In many ways, this film is perfect: It is impeccably cast, gorgeously shot, with a spot-on original score.

It is also a brave and interesting film, for a number of reasons - above all because it takes cowardice as its theme, and explores it deeply with an unflinching eye. We see an awful lot of films about bravery, heroism, people risking everything for the sake of others or to Do The Right Thing; the flipside is seldom explored, and it doesn't make comfortable viewing.

Our protagonists here are thoroughly decent people, getting on with what they feel sort of obliged to be doing, but never quite having the courage to do what they really should do. With hindsight, it seems perfectly obvious that it was a grievous mistake to encourage Nazi Germany to re-arm and become a major player in Europe, however ungentlemanly it was to cripple the country at the end of World War One; Lord Darlington's refusal to face up to what was happening smacks of moral cowardice. From outside, too, it seems clear that Hopkins and Thompson are foolish not to just admit they're in love. In spite of this, and in spite of the fact that it seems more and more likely that the characters in question know what they should really do, every one of them is altogether sympathetic. The film is not here to judge; only to probe the devastation that can follow when people allow fear (and a misplaced sense of duty) to hold them back from doing what they should.

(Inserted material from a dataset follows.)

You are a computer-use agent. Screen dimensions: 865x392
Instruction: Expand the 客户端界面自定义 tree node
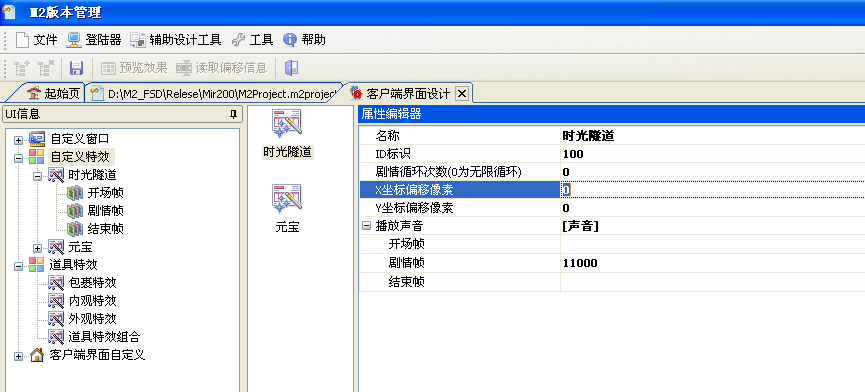[x=19, y=356]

I started out by saying that in many ways this film is perfect. There is no mistaking that it faultlessly achieves what it set out to do; this is serious art, executed with great style, with the two main leads giving devastating performances. Precisely because it tackles its themes so expertly, so convincingly, it is also a rather upsetting and profoundly frustrating film. It makes us care very much about these people, and we keep desperately wanting them to make things go right... but life just isn't always like that, you know?

I first posted this on IMDb, and experimentally on Knol.